§ Dataset content

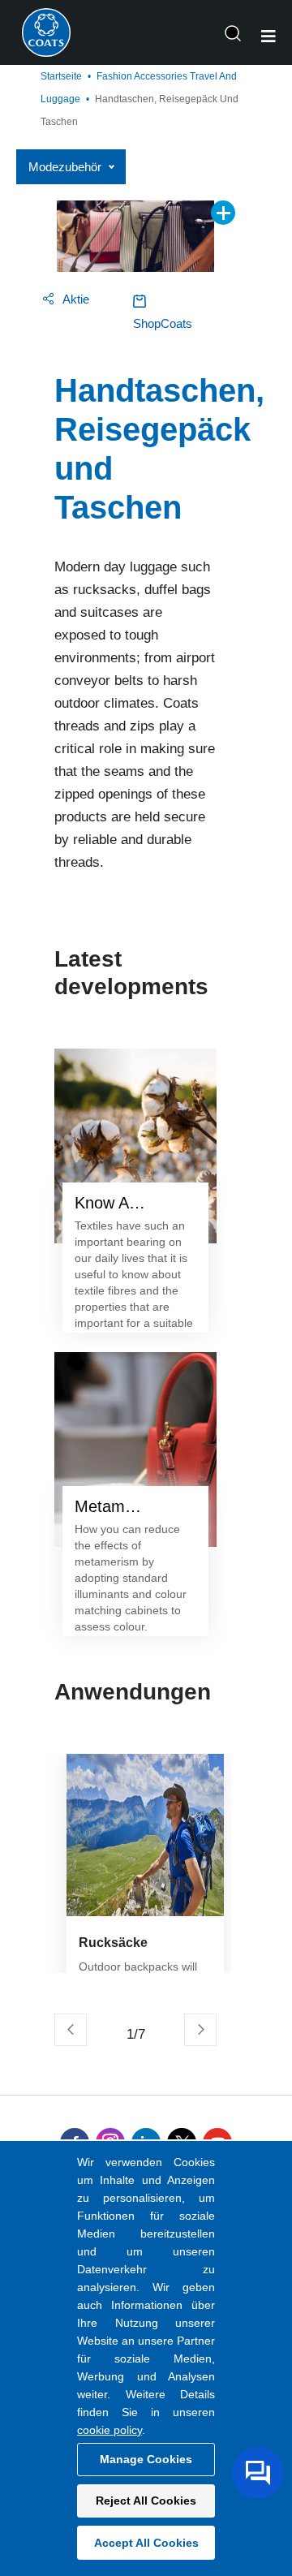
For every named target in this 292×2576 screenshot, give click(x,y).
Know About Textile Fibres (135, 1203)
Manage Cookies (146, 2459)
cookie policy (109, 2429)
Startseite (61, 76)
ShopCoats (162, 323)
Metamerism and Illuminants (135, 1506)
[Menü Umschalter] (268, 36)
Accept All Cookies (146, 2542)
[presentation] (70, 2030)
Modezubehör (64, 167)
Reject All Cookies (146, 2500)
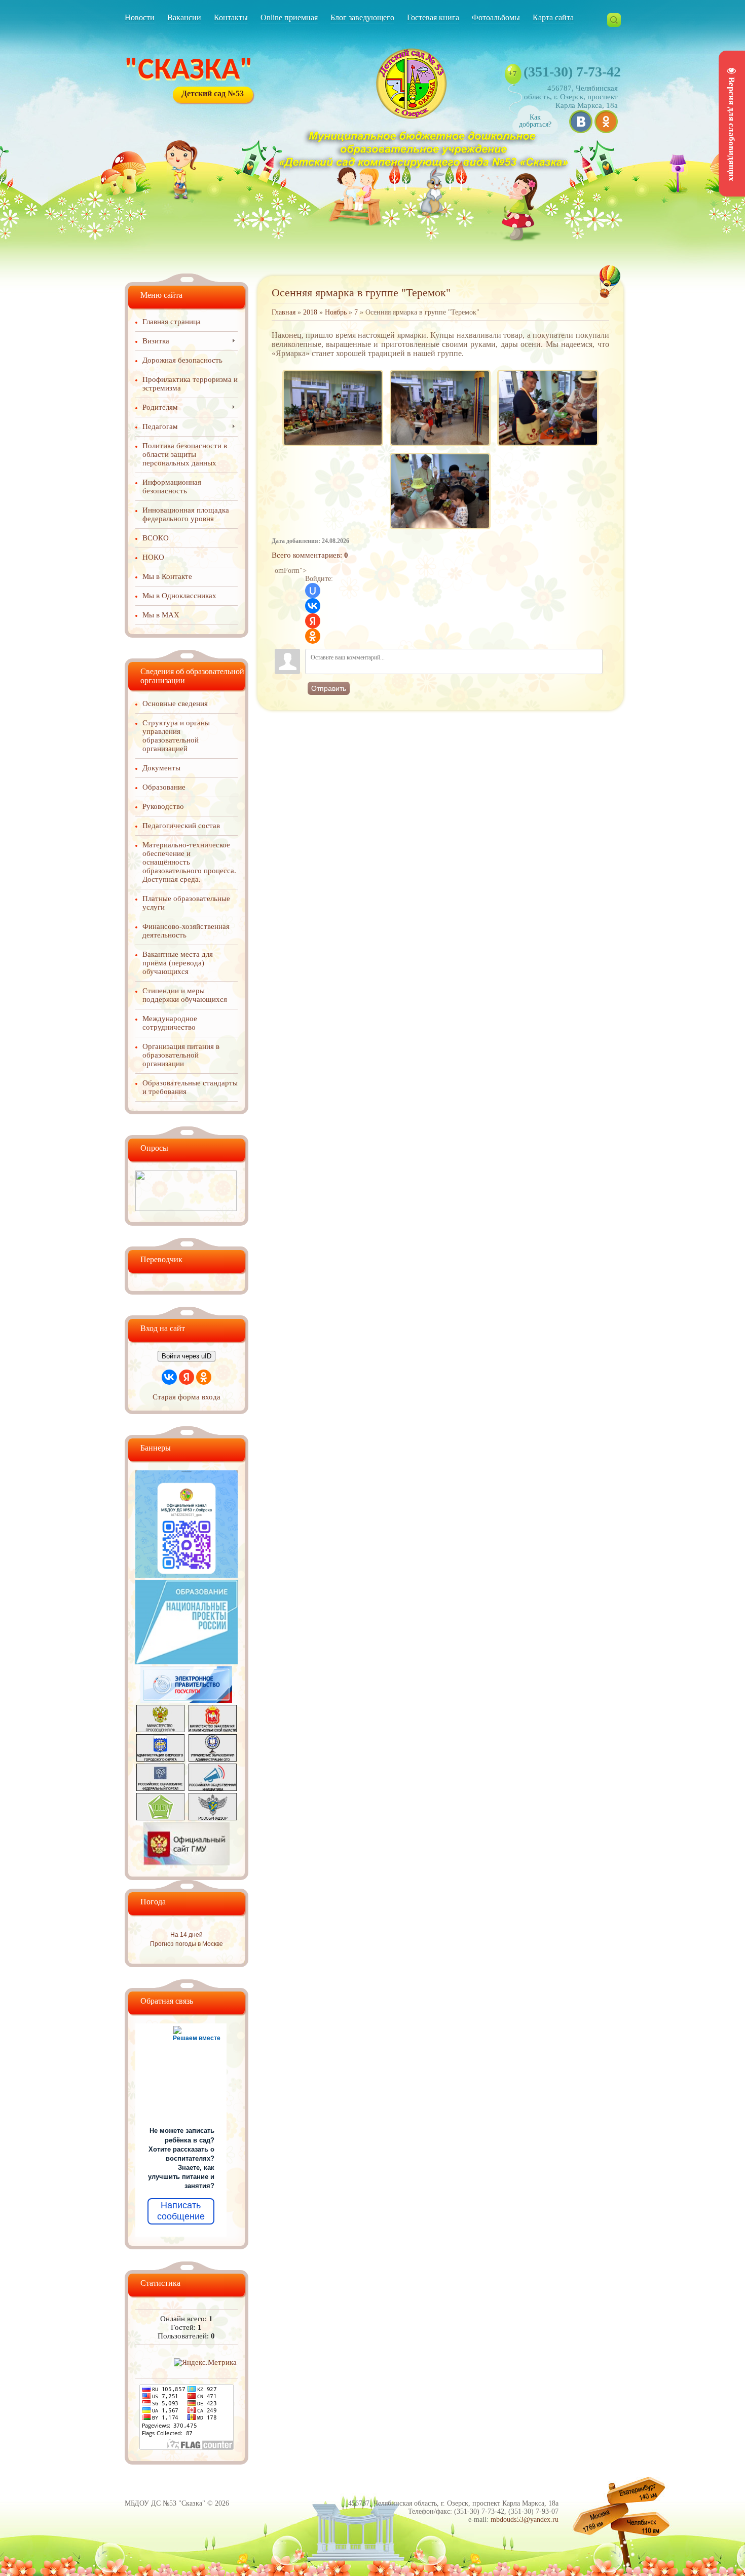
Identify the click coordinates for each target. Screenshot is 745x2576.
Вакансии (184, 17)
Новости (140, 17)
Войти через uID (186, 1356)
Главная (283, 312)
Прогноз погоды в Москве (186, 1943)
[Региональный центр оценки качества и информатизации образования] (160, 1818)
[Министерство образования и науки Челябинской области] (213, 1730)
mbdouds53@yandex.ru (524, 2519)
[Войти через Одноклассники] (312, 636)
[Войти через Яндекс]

§ Task
Each line from the first line of the listing through the line with "Identify the click" must be printed exactly, both ends included, and no picture may appear.

§ Exercise answer
For every named target in this 292×2576 screenshot, give click(x,y).
Know About Textile Fibres (135, 1203)
Manage Cookies (146, 2459)
cookie policy (109, 2429)
Startseite (61, 76)
ShopCoats (162, 323)
Metamerism and Illuminants (135, 1506)
[Menü Umschalter] (268, 36)
Accept All Cookies (146, 2542)
[presentation] (70, 2030)
Modezubehör (64, 167)
Reject All Cookies (146, 2500)
Identify the click coordinates for each target. Screenshot is 745x2576.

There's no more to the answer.